Cronache

Torture e orecchie mozzate: l'orrore del clan dei pusher marocchini

Il clan dei marocchini dedito allo spaccio di droga che spadroneggia nei boschi del Varesotto. Punizioni e torture "esemplari" ai traditori. L'allarme: "Violenza sempre più preoccupante"

I carabinieri di Signa (foto di repertorio)
I carabinieri di Signa (foto di repertorio)

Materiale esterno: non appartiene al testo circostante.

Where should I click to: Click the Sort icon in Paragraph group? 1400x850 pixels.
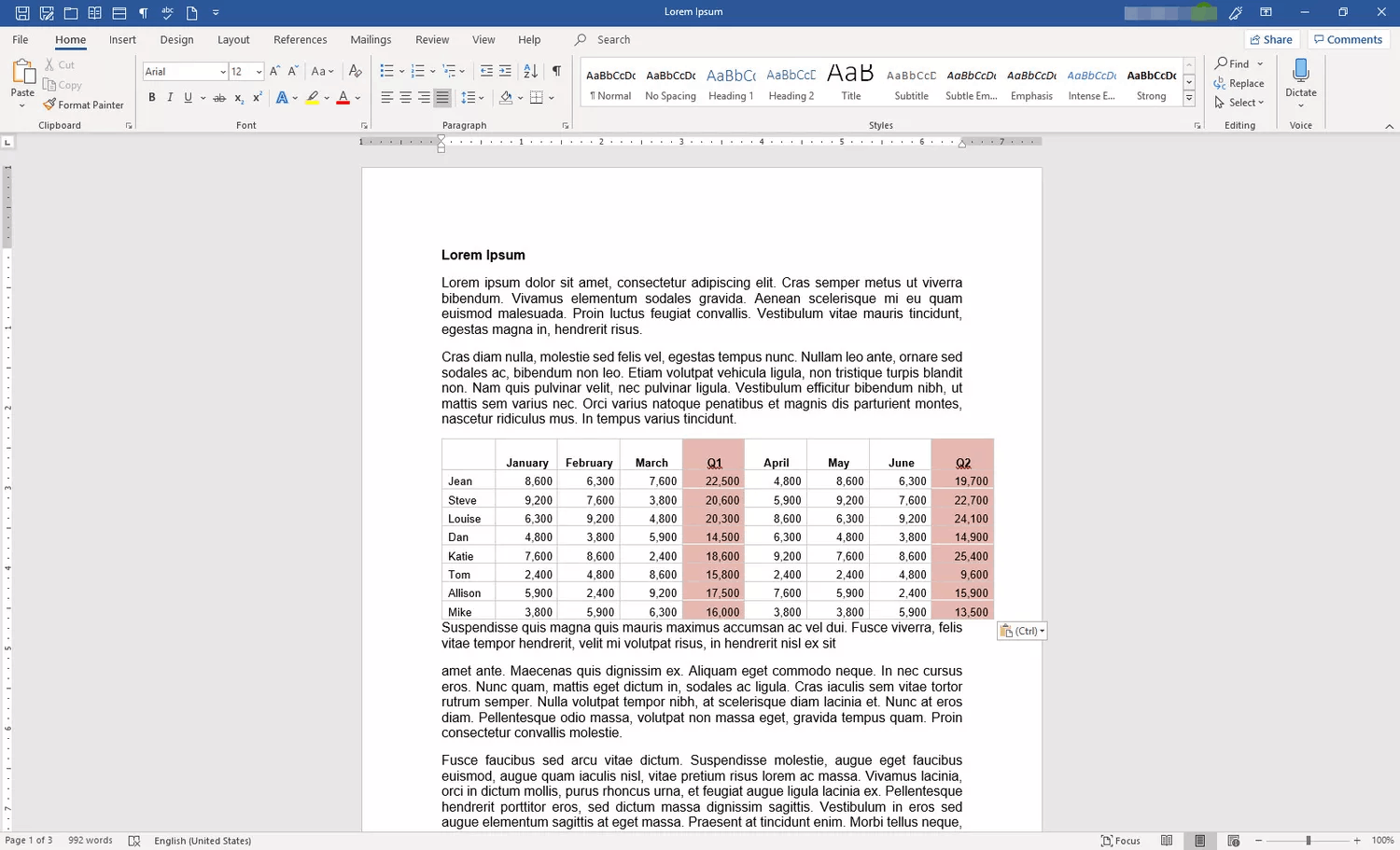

Marocchini irregolari, armati: revolver, kalashnikov e machete. Comandano loro nei boschi del Varesotto. Gestiscono le nuove piazze di spaccio in Valcuvia, un tempo meta gettonatissima di turisti e trekker, riducendo in schiavitù pusher e tossicodipendenti. Non solo connazionali ma anche italiani ai servigi dei "boss" nordafricani. E chi "sgarra" paga: minacce, pestaggi e torture bestiali. Un'inversione di tendenza che, fino a qualche anno fa, sarebbe stata inimmaginabile. Sono decine, e forse anche più, le grotte e gli anfratti colonizzati da quella che è già passata in rassegna alla cronache come la "Cupola della droga". "È così da anni. Notiamo l'incremento della violenza, che alza anche il livello di pericolosità di questa gente", spiega il capitano Alessandro Volpini, comandante della Compagnia dei carabinieri di Luino (Varese) al quotidiano La Nazione.

La "Cupola della droga"

Un'organizzazione criminale con una gerarchia ben definita: al vertice c'è un "capo area" poi un "luogotente" che controlla la zona presidiata dai pusher. Infine, ci sono i "sottomessi": tossicodipendenti e sbandati che assecondano le volontà dei boss marocchini in cambio dello stupefacente. Criminali stranieri sotto mentite spoglie di feroci aguzzini: le punizioni corporali rientrano nella gestione ordinaria degli affari e dei "galoppini". Due gli episodi emersi negli ultimi mesi. Il primo ha coinvolto un 25enne marocchino: è stato legato ad un albero e frustato per sette ore di fila. I "capi" gli hanno spezzato le braccia e amputato un orecchio, lo hanno salvato i carabinieri. Addosso aveva ancora i segni delle frustate. "Questo - spiega il capitano dei carabinieri alla giornalista Marianna Vazzana de La Nazione - per dirgli alla loro maniera di 'ascoltare gli ordini del capo". Stessa, drammatica sorte è toccata a un 40enne italiano, rimasto sospeso al ramo di un albero per 3 ore dopo essere stato percosso e minacciato con un'arma da fuoco: è vivo per miracolo.

Gli arresti

I due episodi hanno permesso ai carabinieri di risalire all'identità dei "boss" marocchini. I tre nordafricani sono finiti in manette nella notte tra venerdì e sabato della scorsa settimana: li hanno rintracciati a Parona, in provincia di Pavia, sede del loro quartier generale. Dovranno rispondere dei reati di tentato omicidio, tentata estorsione, detenzione ai fini dello spaccio di droga e tortura. E non è escluso che siano coinvolti anche altri connazionali. Secondo quanto emerso dalle indagini, ci sarebbero svariati clan di stranieri a contendersi il territorio. Lo scorso 19 febbraio, nell'area boschiva tra Laveno e Leggiuno, si è consumato un regolamento di conti tra due fazioni antagoniste. I carabinieri hanno ritrovato a terra 47 bossoli calibro 12, fortunamente senza nessun ferito. "Si spartiscono il territorio. L'azione di contrasto è importante", dice Volpini. L'intervento dei militari dell'Arma è stato deciso ma pusher e aguzzini non sono spariti.

Potrebbero nascondersi ancora lì, tra quei 52mila ettari boschivi e saltare fuori da un momento all'altro.